La mattina dopo, all'NCIS, quando Ellie arrivò, trovò solo McGee.
"Buongiorno Tim..."
"Ciao Ellie. Hai visto Tony o Ziva?"
"No... Perché?"
"Stamattina ho provato a chiamarli per sapere come stesse Tony, ma non hanno risposto"
"Staranno recuperando il sonno perso, McGee" disse Gibbs entrando nello squadroom.
"Capo che abbiamo?"
"Marin morto a..."
"Gibbs!" dissero in coro, quasi urlando Abby e Palmer, entrando anch'essi nella stanza.
Gibbs si voltò a guardarli con aria di rimprovero.
"Ducky... Non risponde al telefono" disse Abby preoccupata.
"E non è a casa" terminò la frase Palmer.
"E dov'è?" chiese il capo alterandosi.
"Non lo sappiamo"

Tony, Ziva e Ducky erano in ospedale, a controllare gli esiti delle analisi, mentre i medici tenevano la piccola sotto sedativi, per prevenire ferite ai polmoni.
Stava dormendo, e Ziva era seduta sulla sua brandina, esattamente come due sere prima con Tony. Le teneva la mano, nascondendo un turbinio di emozioni.
A Tony e Ducky non fu consentito l'accesso nella sala anti-contaminazione, per sicurezza.
"Perché la Somalia continua a tormentare tutte le nostre vite?" si lasciò sfuggire involontariamente il ragazzo.
"Vedi, mio caro Anthony... Ci sono concetti che nemmeno la mente più ingegnosa può concepire se non li ha vissuti. Uno di questi è..."
"La prigionia" sospirò il ragazzo.
"No... La mancanza di libertà!" disse il dottore allontanandosi.
Ma non è la stessa cosa? Iniziò a chiedersi Tony. E invece no! Perché se sei prigioniero, vuol dire che non sei libero, ma se non sei libero, non vuol dire necessariamente che tu sia prigioniero. Ed era proprio quell'assurdo concetto a tormentare l'animo di Ziva, e a portarla al silenzio più totale. Non si è mai sentita libera, né da piccola, né da assassina, né da prigioniera. Solo da mamma! Solo quando infrangeva le regole della sua routine.

"Bishop, trovato niente?"
"No, Gibbs..."
"Gibbs" lo chiamò il direttore da sopra la scalinata con aria quasi sconcertata.
"Leon?"
"Nel mio ufficio"

"Cosa c'è?" chiese Gibbs entrando ed eludendo la segreteria.
"L'agente David mi ha telefonato"
"Dove diamine sono?"
"In ospedale!"
Gibbs inclinò leggermente il capo verso sinistra, assottigliando lo sguardo, in attesa di spiegazioni.
"Stanotte... Ariel ha avuto un attacco improvviso di tosse. Stanno facendo degli esami per accertarsi che non sia..."
"Peste polmonare..." disse Gibbs sgranando gli occhi.
Per un attimo il grande capo, difficile da far traballare, si sentì mancare. Gli sembrava di rivivere la morte di sua figlia Kelly e di Shannon. Non poteva essere vero. Doveva fermare tutto questo dolore. Non poteva permettere che la sua bambina, la sua Ziva, subisse lo stesso trattamento che tanti anni prima era stato riservato a lui.

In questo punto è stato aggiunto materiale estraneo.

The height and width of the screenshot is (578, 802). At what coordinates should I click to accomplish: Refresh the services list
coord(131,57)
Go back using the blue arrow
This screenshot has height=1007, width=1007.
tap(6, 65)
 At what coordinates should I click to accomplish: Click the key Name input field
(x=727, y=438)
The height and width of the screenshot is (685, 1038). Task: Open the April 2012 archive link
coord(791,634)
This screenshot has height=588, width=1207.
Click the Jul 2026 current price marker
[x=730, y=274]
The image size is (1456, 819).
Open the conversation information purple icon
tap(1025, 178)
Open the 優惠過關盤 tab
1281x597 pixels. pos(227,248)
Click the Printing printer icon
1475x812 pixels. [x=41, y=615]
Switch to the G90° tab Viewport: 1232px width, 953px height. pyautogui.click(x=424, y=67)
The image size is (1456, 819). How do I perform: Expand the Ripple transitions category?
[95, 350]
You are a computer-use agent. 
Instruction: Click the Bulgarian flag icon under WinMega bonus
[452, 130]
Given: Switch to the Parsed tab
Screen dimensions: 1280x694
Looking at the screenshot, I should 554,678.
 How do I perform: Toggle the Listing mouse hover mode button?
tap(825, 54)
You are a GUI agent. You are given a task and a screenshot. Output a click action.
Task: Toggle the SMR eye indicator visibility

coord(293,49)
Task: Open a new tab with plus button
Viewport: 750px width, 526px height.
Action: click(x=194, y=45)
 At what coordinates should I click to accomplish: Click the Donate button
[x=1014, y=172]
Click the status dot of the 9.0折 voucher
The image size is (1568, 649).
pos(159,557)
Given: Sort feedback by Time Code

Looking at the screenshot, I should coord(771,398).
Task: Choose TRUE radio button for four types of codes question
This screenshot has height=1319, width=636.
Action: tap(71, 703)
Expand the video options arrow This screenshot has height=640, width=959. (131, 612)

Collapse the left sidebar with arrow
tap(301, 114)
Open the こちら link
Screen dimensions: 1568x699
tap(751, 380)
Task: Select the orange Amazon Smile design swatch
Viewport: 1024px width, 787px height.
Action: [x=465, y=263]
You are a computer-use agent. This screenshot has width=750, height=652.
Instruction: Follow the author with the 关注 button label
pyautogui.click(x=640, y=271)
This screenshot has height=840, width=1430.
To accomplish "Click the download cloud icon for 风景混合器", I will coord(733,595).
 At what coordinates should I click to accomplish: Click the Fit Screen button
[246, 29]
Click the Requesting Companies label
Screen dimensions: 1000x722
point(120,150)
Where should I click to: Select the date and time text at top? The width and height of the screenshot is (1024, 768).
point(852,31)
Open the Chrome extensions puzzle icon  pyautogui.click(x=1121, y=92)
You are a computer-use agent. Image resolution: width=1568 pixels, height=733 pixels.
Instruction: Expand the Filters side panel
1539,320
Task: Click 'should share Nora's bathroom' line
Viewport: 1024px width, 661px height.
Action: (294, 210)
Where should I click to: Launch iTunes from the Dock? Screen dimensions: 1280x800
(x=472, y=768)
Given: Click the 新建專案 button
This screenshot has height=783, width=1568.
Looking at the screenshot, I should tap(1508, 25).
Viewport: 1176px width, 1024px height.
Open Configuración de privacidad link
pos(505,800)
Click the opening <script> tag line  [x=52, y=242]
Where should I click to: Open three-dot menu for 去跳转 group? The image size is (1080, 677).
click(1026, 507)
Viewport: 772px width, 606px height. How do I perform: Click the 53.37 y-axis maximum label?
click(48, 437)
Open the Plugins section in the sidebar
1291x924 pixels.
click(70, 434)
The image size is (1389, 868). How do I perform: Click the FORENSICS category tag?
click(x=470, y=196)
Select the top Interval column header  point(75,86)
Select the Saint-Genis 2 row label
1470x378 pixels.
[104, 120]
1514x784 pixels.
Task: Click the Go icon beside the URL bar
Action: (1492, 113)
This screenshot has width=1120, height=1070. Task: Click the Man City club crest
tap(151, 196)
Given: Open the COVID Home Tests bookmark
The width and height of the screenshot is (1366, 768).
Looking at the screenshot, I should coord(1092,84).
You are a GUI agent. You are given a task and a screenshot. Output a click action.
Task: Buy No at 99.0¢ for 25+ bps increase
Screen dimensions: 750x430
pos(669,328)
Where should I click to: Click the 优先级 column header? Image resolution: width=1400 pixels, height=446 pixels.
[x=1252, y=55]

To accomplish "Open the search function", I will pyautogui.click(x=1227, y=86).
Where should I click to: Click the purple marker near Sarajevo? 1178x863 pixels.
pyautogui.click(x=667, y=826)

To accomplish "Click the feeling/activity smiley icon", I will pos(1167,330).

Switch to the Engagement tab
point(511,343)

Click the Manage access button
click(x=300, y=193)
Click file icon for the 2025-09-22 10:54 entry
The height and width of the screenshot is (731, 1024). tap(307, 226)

Scese nello squadroom come un fulmine, e con uno sguardo glaciale, ordino ai suoi agenti di muoversi con lui.
"Che succede Gibbs?" chiese Ellie.
"Torniamo in ospedale"
"Tony non sta di nuovo bene? E chi la sente Abby ora?!"
"No McGee... Ariel" chiuse la conversazione il capo, mentre le porte dell'ascensore si chiudevano tra gli sguardi persi dei due agenti.
Quando l'ascensore si riaprì, davanti a loro, si presentò Parsons.
"Buongiorno" disse in tono fermo e deciso.
Gibbs lo fissò per un attimo con sospetto.
"Il direttore Vance non l'ha avvisata, Gibbs?" chiese senza il suo solito fare da saputello.
"Vuoi un invito scritto per continuare?" chiese scontrosa Ellie, precedendo il capo.
"Sono qui a sostituire DiNozzo per il tempo necessario" si fermò. Non sapeva se era il caso di avvisare la squadra, ma lo fece ugualmente. Gibbs, McGee e Bishop si stavano dirigendo verso il furgoncino, quando Parsons li fermò.
"Gibbs... Credo che tu debba sapere anche che l'agente David... Ha dato le dimissioni"
Eccolo lì. Il colpo di grazia. Era già la quarta volta che succedeva. E pensare che lui le aveva giurato che la seconda sarebbe stata l'ultima, quando il primo anno, era sospettata di omicidio nell'ascensore dell'NCIS.
Non l'avrebbe lasciata andare ancora. Si era arreso due anni prima, non l'avrebbe fatto adesso.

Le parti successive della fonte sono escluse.